Chelsea are probably the biggest culprits, as there is virtually no pathway into the team. They signed an excellent young defender in Christensen and paid him stupid money and he still barely features. Hudson-Odoi blew everyone away as soon as he got the preseason call-up for Chelsea and he's still not getting named even on the bench. And we, of course, are probably the team that grants the most opportunities but I still think we could and should be doing more for our talents, given how much we pat ourselves on the back for our youth policy.

The players are wising up, that's why they're all leaving and going abroad. Jadon Sancho leaving for Dortmund is a really big deal because other than Foden, he's the jewel of the England youth set-up and he's chosen to go away from the PL because he was not going to get opportunities with City - not the kind he needed anyway.

It's no surprise that Reiss Nelson is still mulling over a contract he's verbally agreed to sign twice, because even though he's a Gooner at heart (and I reckon he'll eventually sign}, he's done enough developing in PL2 and probably doesn't want to kill his career before it starts by going to a Championship team that won't play him or do anything useful with him - he's looking for an opportunity to earn his place. And honestly, he should get it IMO. The team has no wingers, and more importantly, no strong dribblers with end product. Nelson is made for this role, and his potential should afford him some leeway. He was not even named on the bench. I hear people say all the time "He needs physically developing to get used to the league" - well, how the **** is he ever gonna get used to the league if he never plays in it? Backwards logic IMO.

At some point, token EL/CC outings are not enough, they need to be trusted. How can they ever be good/great players for us if they are not trusted? How would they gain confidence by getting loaned to a team that doesn't even know how to use them? Why would they want to stay in the PL when the PL teams they play for, and even support in most cases, abandon them? The PL is failing it's own young talents. They might be feeling themselves because the senior national team lucked its way to a semi-final, but if the players who actually won their respective tournaments at their age group aren't given the platform, then England will continue to fail, and the PL will never produce it's own homegrown stars.

But the PL will continue to make billions so in the end who's really bothered? :lol:
 

Mo Britain

Doom Monger
The Championship had the 3rd highest overall attendances of all European leagues in 2017. To make it a plaything of the biggest seven or eight clubs in the top tier, fighting it out with the first teams of Forest and Sunderland would be good for these teams but it would kill the integrity of the English football pyramid.
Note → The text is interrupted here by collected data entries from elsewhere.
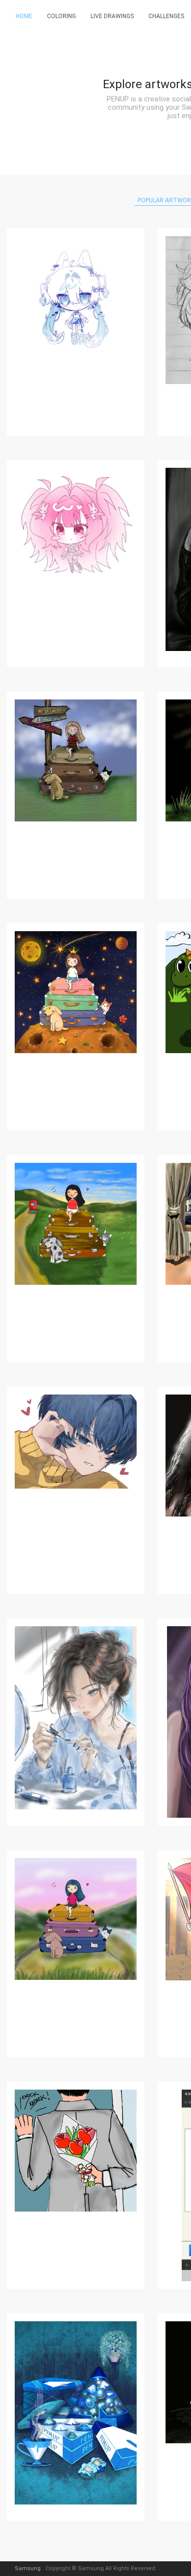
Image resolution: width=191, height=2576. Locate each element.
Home (24, 16)
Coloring (61, 16)
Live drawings (112, 16)
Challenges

What the big clubs try and do is kill the element of surprise in football by buying the best players or, in the case of Chelsea, preventing your rivals from getting them. And of course to avoid surprises you limit the introduction of new players to the bare minimum. Create a large academy to groom players and stop others from getting them and then ship most of them to smaller clubs or abroad when their time is up.
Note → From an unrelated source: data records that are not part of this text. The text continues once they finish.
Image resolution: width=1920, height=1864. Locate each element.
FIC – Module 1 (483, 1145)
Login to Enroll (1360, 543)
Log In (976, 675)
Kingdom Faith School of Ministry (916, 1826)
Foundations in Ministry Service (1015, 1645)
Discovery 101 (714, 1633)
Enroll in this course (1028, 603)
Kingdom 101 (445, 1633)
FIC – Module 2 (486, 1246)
I don't want B teams distorting the leagues below. I don't want Arsenal playing the Arsenal Reserves in the FA Cup final (it happened in Spain once). I don't want franchise football - though Kronke would love it - because there's no guarantee that when the franchises become set in stone your team will be one of them and if it's not millions of fans will be condemned to the outer darkness forever or have to become plastic supporters like those Manu fans on the south coast. No thanks, not for me.